**TRY IT**
Please return the full listing below without altering anything.

**SUPPLIED RECORDS**
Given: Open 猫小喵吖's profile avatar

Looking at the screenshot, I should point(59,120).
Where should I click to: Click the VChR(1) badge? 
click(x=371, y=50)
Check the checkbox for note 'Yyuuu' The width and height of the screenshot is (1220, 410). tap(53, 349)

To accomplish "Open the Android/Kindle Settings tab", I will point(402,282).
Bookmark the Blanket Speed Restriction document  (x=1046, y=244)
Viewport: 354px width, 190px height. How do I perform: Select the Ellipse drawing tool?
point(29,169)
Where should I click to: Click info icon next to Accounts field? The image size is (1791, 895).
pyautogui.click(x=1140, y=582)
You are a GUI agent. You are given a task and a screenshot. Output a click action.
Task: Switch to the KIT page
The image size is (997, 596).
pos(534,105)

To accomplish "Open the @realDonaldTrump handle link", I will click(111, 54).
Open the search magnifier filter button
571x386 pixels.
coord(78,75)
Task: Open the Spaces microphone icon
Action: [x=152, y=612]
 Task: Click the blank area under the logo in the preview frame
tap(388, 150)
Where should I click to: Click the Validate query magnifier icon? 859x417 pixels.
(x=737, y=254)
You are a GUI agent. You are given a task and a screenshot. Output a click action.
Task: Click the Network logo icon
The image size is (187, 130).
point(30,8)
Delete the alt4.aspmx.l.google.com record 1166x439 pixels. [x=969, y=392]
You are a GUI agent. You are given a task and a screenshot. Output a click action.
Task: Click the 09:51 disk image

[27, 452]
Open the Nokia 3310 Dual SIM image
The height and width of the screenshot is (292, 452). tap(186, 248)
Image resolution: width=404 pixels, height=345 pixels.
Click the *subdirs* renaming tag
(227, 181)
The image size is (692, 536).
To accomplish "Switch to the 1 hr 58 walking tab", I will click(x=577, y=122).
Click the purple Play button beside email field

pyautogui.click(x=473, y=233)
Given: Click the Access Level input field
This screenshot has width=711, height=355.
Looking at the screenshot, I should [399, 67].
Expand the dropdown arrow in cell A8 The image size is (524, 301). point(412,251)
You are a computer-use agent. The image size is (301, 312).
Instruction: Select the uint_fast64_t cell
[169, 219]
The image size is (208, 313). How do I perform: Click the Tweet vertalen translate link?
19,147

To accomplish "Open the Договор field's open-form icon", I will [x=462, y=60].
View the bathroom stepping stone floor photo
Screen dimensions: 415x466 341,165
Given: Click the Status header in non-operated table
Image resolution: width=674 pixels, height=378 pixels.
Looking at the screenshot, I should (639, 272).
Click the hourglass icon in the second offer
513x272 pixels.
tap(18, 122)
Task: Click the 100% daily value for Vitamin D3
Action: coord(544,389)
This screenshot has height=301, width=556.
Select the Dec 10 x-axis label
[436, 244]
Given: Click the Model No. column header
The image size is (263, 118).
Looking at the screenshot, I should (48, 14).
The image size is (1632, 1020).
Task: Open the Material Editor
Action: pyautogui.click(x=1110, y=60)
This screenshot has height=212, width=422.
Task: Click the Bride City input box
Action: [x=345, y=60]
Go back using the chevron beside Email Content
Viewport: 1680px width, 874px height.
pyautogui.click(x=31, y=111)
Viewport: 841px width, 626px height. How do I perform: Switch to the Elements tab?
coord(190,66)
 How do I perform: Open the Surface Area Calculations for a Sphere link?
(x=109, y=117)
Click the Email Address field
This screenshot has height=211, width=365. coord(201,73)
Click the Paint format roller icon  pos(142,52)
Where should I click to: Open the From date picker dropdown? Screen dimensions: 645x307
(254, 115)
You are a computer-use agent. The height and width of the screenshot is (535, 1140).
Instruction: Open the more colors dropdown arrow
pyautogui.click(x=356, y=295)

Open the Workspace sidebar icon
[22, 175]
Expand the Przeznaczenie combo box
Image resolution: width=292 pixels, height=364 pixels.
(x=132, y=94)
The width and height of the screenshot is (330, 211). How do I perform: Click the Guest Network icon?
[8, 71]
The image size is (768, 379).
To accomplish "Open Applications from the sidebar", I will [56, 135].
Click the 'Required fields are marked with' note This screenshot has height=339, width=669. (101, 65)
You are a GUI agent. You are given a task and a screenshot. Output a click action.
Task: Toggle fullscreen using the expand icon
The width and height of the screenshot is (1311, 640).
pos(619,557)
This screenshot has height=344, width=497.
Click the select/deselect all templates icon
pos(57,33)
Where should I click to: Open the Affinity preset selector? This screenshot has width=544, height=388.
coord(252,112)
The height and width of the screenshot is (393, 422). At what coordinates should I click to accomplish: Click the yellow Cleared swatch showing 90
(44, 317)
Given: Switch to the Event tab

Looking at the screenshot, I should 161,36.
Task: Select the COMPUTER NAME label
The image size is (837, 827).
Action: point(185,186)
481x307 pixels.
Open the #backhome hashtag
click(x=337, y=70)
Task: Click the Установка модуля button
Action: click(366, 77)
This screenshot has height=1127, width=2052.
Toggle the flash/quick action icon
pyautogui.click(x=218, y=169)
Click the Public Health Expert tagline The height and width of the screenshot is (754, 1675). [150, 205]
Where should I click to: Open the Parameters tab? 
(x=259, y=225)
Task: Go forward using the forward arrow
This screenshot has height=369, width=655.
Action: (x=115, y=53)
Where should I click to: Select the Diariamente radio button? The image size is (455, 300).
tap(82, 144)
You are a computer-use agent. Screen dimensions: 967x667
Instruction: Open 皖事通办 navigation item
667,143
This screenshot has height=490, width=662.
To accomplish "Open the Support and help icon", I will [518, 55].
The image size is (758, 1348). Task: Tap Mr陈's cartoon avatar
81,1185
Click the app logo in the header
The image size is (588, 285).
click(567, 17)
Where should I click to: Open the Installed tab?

**ANSWER TO THIS TASK**
Given: Open 猫小喵吖's profile avatar

Looking at the screenshot, I should point(59,120).
Where should I click to: Click the VChR(1) badge? 
click(x=371, y=50)
Check the checkbox for note 'Yyuuu' The width and height of the screenshot is (1220, 410). tap(53, 349)

To accomplish "Open the Android/Kindle Settings tab", I will point(402,282).
Bookmark the Blanket Speed Restriction document  (x=1046, y=244)
Viewport: 354px width, 190px height. How do I perform: Select the Ellipse drawing tool?
point(29,169)
Where should I click to: Click info icon next to Accounts field? The image size is (1791, 895).
pyautogui.click(x=1140, y=582)
You are a GUI agent. You are given a task and a screenshot. Output a click action.
Task: Switch to the KIT page
The image size is (997, 596).
pos(534,105)

To accomplish "Open the @realDonaldTrump handle link", I will click(111, 54).
Open the search magnifier filter button
571x386 pixels.
coord(78,75)
Task: Open the Spaces microphone icon
Action: [x=152, y=612]
 Task: Click the blank area under the logo in the preview frame
tap(388, 150)
Where should I click to: Click the Validate query magnifier icon? 859x417 pixels.
(x=737, y=254)
You are a GUI agent. You are given a task and a screenshot. Output a click action.
Task: Click the Network logo icon
The image size is (187, 130).
point(30,8)
Delete the alt4.aspmx.l.google.com record 1166x439 pixels. [x=969, y=392]
You are a GUI agent. You are given a task and a screenshot. Output a click action.
Task: Click the 09:51 disk image

[27, 452]
Open the Nokia 3310 Dual SIM image
The height and width of the screenshot is (292, 452). tap(186, 248)
Image resolution: width=404 pixels, height=345 pixels.
Click the *subdirs* renaming tag
(227, 181)
The image size is (692, 536).
To accomplish "Switch to the 1 hr 58 walking tab", I will click(x=577, y=122).
Click the purple Play button beside email field

pyautogui.click(x=473, y=233)
Given: Click the Access Level input field
This screenshot has width=711, height=355.
Looking at the screenshot, I should [399, 67].
Expand the dropdown arrow in cell A8 The image size is (524, 301). point(412,251)
You are a computer-use agent. The image size is (301, 312).
Instruction: Select the uint_fast64_t cell
[169, 219]
The image size is (208, 313). How do I perform: Click the Tweet vertalen translate link?
19,147

To accomplish "Open the Договор field's open-form icon", I will [x=462, y=60].
View the bathroom stepping stone floor photo
Screen dimensions: 415x466 341,165
Given: Click the Status header in non-operated table
Image resolution: width=674 pixels, height=378 pixels.
Looking at the screenshot, I should (639, 272).
Click the hourglass icon in the second offer
513x272 pixels.
tap(18, 122)
Task: Click the 100% daily value for Vitamin D3
Action: coord(544,389)
This screenshot has height=301, width=556.
Select the Dec 10 x-axis label
[436, 244]
Given: Click the Model No. column header
The image size is (263, 118).
Looking at the screenshot, I should (48, 14).
The image size is (1632, 1020).
Task: Open the Material Editor
Action: pyautogui.click(x=1110, y=60)
This screenshot has height=212, width=422.
Task: Click the Bride City input box
Action: [x=345, y=60]
Go back using the chevron beside Email Content
Viewport: 1680px width, 874px height.
pyautogui.click(x=31, y=111)
Viewport: 841px width, 626px height. How do I perform: Switch to the Elements tab?
coord(190,66)
 How do I perform: Open the Surface Area Calculations for a Sphere link?
(x=109, y=117)
Click the Email Address field
This screenshot has height=211, width=365. coord(201,73)
Click the Paint format roller icon  pos(142,52)
Where should I click to: Open the From date picker dropdown? Screen dimensions: 645x307
(254, 115)
You are a computer-use agent. The height and width of the screenshot is (535, 1140).
Instruction: Open the more colors dropdown arrow
pyautogui.click(x=356, y=295)

Open the Workspace sidebar icon
[22, 175]
Expand the Przeznaczenie combo box
Image resolution: width=292 pixels, height=364 pixels.
(x=132, y=94)
The width and height of the screenshot is (330, 211). How do I perform: Click the Guest Network icon?
[8, 71]
The image size is (768, 379).
To accomplish "Open Applications from the sidebar", I will [56, 135].
Click the 'Required fields are marked with' note This screenshot has height=339, width=669. (101, 65)
You are a GUI agent. You are given a task and a screenshot. Output a click action.
Task: Toggle fullscreen using the expand icon
The width and height of the screenshot is (1311, 640).
pos(619,557)
This screenshot has height=344, width=497.
Click the select/deselect all templates icon
pos(57,33)
Where should I click to: Open the Affinity preset selector? This screenshot has width=544, height=388.
coord(252,112)
The height and width of the screenshot is (393, 422). At what coordinates should I click to accomplish: Click the yellow Cleared swatch showing 90
(44, 317)
Given: Switch to the Event tab

Looking at the screenshot, I should 161,36.
Task: Select the COMPUTER NAME label
The image size is (837, 827).
Action: point(185,186)
481x307 pixels.
Open the #backhome hashtag
click(x=337, y=70)
Task: Click the Установка модуля button
Action: click(366, 77)
This screenshot has height=1127, width=2052.
Toggle the flash/quick action icon
pyautogui.click(x=218, y=169)
Click the Public Health Expert tagline The height and width of the screenshot is (754, 1675). [150, 205]
Where should I click to: Open the Parameters tab? 
(x=259, y=225)
Task: Go forward using the forward arrow
This screenshot has height=369, width=655.
Action: (x=115, y=53)
Where should I click to: Select the Diariamente radio button? The image size is (455, 300).
tap(82, 144)
You are a computer-use agent. Screen dimensions: 967x667
Instruction: Open 皖事通办 navigation item
667,143
This screenshot has height=490, width=662.
To accomplish "Open the Support and help icon", I will [518, 55].
The image size is (758, 1348). Task: Tap Mr陈's cartoon avatar
81,1185
Click the app logo in the header
The image size is (588, 285).
click(567, 17)
Where should I click to: Open the Installed tab?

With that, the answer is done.